Non è la prima volta che Fabio Tonetto usa (o meglio abusa) dei personaggi Disney nelle sue illustrazioni.
Ha già dissezionato, malformato, scarnificato Pippo, Paperino e Topolino (tra l’altro nel corridoio di casa mia c’è proprio un Topolino e mia figlia negli anni si è ormai abituata a quelle masse venose che deturpano la familiare silhouette del topo più famoso del mondo quasi come fossero i tumori della cultura pop, di tanto in tanto la becchi che di nascosto si ferma sotto al quadro a fissarlo come se rappresentasse un mistero che da una parte inquieta e dall’altra vale la pena continuare a indagare con l’inconsapevole sguardo scientifico del bambino che scopre le cose, finché l’età e la coscienza non portino nuovi elementi a un’indagine: quel Topolino per lei è diventato una tappa, con cui misura quanto sta diventando grande).

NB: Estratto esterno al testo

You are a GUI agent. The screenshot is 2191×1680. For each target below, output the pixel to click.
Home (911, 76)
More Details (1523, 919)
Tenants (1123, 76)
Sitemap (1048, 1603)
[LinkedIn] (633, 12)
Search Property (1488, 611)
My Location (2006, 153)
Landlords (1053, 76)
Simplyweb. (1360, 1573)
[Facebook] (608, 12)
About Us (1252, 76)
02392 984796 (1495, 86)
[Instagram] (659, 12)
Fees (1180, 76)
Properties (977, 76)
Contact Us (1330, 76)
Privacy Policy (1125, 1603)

L’ultima opera Tonetto l’ha dedicata a Pluto ed è un’animazione che rappresenta, come dichiara lui stesso, «un tentativo fallimentare di creare il miglior Pluto di sempre». Un Pluto che in realtà sembra in procinto di auto-generarsi senza però mai riuscirci, rimanendo incastrato in un ciclo continuo di prove/errori, di auto-aborti liquidi (tra l’altro realizzati in flash ma, come spiega Tonetto, usando i fotogrammi come fogli di carta e quindi senza usare le animazioni che permette di fare il software) che incredibilmente però riescono a rendere sempre riconoscibile Pluto.
Anzi Pluto 3000, che è poi il titolo del video.